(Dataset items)

=====

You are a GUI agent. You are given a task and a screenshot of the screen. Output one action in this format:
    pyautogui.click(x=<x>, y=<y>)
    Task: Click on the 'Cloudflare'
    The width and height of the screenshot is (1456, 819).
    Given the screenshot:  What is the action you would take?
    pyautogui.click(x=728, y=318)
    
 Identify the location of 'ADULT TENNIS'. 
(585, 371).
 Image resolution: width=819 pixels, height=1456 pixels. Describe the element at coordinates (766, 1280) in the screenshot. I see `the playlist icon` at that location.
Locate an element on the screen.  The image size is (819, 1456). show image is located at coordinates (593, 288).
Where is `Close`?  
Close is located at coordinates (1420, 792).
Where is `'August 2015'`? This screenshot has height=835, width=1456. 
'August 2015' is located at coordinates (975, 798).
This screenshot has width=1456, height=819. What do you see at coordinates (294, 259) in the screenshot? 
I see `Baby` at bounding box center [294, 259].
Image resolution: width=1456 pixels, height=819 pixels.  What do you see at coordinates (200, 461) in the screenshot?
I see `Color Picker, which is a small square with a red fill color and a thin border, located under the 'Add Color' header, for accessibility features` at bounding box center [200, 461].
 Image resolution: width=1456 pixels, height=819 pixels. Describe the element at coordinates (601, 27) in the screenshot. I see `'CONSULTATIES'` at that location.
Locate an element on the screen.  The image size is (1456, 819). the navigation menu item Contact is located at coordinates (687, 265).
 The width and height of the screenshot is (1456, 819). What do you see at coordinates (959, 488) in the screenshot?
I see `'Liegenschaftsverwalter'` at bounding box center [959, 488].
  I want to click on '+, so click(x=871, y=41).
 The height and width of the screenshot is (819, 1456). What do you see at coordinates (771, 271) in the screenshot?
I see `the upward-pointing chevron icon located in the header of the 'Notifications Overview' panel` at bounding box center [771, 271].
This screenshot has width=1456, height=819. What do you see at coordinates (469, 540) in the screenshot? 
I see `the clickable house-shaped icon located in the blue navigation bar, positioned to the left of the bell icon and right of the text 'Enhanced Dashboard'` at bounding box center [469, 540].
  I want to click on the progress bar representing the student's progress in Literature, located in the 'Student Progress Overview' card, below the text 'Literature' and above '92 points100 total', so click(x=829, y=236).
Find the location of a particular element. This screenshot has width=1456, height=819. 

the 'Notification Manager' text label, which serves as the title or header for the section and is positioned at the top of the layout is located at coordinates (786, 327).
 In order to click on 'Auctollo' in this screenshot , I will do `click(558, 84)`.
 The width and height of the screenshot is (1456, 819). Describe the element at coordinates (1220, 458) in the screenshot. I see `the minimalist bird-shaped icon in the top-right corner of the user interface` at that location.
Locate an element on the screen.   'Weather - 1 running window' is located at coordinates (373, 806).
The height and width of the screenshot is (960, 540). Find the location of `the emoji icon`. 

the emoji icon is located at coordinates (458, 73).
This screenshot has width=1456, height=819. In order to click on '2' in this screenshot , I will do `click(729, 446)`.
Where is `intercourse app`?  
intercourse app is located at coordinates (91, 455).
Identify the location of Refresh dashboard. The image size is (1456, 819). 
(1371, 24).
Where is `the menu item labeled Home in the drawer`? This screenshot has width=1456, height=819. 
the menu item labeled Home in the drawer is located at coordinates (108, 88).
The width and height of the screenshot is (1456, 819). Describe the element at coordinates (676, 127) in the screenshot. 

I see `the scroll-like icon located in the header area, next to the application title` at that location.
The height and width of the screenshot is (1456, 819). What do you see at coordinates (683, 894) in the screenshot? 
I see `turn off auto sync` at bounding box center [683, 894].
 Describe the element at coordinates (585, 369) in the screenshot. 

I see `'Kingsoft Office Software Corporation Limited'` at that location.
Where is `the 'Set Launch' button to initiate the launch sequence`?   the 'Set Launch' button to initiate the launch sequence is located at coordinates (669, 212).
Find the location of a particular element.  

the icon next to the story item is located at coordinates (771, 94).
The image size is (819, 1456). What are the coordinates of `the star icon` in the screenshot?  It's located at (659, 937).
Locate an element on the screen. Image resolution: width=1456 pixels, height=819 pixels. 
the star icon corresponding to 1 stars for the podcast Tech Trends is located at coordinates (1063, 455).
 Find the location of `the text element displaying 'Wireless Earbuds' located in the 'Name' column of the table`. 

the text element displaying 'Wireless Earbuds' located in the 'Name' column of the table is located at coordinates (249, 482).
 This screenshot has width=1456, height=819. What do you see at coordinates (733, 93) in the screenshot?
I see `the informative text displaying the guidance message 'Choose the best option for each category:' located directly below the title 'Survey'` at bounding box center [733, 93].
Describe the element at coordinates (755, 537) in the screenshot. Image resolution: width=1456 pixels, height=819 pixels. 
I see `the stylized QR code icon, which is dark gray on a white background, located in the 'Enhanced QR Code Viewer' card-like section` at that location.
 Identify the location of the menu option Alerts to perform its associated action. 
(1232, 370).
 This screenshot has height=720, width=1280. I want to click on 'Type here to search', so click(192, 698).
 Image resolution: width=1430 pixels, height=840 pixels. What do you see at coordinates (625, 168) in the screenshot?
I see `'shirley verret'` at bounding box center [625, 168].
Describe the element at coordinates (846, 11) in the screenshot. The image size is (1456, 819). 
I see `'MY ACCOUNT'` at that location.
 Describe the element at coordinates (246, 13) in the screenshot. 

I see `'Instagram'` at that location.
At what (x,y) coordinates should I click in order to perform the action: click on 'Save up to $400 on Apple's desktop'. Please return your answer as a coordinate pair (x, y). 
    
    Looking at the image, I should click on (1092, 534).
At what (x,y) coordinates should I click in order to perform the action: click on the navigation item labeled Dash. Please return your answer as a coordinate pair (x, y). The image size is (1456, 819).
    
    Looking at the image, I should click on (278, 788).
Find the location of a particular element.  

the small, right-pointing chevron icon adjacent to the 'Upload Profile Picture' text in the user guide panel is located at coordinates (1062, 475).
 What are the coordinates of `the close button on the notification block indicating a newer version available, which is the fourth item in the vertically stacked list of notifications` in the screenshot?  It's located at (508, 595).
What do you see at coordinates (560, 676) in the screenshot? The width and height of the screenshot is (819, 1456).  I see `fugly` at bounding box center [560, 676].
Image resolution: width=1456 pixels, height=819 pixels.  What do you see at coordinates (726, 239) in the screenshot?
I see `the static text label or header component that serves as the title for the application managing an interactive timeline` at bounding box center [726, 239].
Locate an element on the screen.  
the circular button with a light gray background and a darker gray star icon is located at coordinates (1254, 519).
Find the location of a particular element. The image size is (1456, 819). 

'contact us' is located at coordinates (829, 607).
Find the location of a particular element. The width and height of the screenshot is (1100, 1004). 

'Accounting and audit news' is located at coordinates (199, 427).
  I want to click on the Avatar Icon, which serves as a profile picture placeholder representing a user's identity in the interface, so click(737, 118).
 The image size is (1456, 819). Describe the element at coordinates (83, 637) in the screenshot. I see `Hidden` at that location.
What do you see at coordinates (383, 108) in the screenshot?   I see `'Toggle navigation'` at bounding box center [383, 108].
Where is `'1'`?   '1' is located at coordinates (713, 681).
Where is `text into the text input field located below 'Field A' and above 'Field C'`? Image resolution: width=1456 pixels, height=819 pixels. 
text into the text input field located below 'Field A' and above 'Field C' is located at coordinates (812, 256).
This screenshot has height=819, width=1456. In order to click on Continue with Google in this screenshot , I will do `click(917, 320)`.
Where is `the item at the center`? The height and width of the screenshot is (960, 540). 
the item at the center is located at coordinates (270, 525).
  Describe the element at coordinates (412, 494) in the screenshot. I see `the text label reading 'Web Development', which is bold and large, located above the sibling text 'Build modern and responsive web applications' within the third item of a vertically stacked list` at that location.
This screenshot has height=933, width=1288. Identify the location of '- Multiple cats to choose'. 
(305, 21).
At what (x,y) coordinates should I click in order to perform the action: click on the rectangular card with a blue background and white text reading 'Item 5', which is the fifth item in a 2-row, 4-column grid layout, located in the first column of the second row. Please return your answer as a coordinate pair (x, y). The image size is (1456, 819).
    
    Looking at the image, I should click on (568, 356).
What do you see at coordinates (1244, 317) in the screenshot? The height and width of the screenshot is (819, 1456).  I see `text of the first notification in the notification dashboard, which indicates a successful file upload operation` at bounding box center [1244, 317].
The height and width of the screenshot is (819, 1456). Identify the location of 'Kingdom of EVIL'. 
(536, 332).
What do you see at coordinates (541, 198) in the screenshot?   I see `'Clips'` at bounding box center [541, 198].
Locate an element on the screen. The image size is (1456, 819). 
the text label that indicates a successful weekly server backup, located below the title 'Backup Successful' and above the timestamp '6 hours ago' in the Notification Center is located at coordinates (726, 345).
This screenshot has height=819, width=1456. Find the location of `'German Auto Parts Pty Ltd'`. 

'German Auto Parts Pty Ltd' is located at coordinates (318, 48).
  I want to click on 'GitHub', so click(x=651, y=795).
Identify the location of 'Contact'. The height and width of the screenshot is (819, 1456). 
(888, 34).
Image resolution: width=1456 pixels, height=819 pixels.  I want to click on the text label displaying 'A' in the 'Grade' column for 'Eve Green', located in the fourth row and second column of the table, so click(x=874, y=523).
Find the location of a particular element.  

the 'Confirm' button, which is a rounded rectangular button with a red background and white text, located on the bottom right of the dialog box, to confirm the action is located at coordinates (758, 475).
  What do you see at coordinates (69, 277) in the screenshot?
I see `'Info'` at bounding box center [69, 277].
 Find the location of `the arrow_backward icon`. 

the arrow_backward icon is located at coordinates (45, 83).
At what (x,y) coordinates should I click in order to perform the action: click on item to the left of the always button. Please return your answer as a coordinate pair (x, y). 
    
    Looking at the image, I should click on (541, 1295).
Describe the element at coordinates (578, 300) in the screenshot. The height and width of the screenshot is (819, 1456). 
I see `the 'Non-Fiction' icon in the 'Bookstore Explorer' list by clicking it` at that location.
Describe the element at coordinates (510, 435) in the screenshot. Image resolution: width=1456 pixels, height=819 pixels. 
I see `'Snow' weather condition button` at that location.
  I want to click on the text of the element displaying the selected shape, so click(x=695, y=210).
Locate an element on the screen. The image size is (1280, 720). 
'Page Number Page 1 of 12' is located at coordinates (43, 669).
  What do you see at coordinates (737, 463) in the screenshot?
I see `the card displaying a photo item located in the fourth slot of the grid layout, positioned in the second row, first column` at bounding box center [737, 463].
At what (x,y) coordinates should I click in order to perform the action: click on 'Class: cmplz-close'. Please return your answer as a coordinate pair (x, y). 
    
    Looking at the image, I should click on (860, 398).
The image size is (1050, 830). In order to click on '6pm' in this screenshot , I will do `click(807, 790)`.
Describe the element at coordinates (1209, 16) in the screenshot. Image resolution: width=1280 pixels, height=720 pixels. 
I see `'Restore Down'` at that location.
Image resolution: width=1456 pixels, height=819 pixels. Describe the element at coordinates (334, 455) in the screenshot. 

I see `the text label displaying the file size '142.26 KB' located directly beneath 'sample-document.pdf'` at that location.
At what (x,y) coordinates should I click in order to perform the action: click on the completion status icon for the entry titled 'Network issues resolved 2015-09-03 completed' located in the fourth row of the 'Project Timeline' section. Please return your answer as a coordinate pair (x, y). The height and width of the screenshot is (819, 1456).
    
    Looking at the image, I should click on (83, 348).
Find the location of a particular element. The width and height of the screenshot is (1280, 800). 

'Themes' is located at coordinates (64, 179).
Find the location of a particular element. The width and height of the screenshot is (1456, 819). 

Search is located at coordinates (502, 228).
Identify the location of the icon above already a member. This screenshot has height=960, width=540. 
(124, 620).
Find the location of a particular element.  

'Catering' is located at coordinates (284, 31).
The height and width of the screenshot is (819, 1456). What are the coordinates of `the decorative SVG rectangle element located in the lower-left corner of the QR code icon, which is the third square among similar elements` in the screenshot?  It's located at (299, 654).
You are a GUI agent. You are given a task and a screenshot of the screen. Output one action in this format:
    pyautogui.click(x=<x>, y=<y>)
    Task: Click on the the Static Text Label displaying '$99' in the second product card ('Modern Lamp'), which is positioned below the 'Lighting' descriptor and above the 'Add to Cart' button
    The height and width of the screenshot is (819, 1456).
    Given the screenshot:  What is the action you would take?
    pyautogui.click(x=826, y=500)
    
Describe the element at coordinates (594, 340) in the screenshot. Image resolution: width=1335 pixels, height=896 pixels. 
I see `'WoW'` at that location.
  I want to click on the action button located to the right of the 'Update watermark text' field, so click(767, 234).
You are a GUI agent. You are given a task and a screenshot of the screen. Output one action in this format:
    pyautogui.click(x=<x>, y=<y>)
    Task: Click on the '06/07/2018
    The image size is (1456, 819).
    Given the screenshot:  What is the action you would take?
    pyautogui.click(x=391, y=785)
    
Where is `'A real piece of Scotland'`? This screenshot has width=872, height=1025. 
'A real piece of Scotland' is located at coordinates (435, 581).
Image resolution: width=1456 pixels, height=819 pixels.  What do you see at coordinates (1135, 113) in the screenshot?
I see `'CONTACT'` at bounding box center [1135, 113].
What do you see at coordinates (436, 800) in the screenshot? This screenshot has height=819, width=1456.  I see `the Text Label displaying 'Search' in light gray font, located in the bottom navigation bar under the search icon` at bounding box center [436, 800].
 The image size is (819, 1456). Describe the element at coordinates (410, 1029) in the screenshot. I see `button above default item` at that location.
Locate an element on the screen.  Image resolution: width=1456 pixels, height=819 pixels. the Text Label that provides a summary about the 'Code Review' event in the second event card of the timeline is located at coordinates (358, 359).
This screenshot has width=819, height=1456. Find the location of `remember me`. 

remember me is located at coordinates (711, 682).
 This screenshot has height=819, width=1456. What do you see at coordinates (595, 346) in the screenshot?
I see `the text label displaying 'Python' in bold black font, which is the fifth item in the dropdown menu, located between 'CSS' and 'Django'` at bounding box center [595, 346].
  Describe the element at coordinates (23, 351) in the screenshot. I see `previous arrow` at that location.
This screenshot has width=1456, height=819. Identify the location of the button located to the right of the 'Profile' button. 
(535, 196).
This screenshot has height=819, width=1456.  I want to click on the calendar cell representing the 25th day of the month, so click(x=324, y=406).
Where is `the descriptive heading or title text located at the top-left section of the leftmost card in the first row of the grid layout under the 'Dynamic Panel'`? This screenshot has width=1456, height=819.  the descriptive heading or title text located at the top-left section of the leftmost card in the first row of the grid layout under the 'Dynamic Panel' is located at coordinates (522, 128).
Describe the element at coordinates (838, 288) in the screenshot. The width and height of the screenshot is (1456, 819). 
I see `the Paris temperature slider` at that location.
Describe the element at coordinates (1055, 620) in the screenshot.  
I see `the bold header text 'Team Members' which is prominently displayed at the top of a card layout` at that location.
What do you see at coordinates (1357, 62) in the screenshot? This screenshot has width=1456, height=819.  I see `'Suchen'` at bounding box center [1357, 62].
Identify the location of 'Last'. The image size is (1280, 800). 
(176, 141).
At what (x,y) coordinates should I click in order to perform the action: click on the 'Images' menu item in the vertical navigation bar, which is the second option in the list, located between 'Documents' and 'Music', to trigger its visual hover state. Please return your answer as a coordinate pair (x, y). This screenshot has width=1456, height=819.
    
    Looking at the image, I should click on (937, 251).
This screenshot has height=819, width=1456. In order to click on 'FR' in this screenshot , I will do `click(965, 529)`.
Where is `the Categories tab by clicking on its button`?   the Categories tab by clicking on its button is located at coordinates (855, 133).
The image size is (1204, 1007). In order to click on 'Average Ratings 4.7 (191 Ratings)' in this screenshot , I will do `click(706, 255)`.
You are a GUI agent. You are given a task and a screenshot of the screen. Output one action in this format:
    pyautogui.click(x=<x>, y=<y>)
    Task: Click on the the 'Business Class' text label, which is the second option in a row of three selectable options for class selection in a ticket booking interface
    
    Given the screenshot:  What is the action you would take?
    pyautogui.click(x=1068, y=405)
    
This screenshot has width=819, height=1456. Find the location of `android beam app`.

=====

■ **Task requirements**:
Which lines in the entries above contain the string "Wireless"? List each of those lines in full, counting only matches with the same capitalization.

■ **Exercise solution**:
 Find the location of `the text element displaying 'Wireless Earbuds' located in the 'Name' column of the table`. 
the text element displaying 'Wireless Earbuds' located in the 'Name' column of the table is located at coordinates (249, 482).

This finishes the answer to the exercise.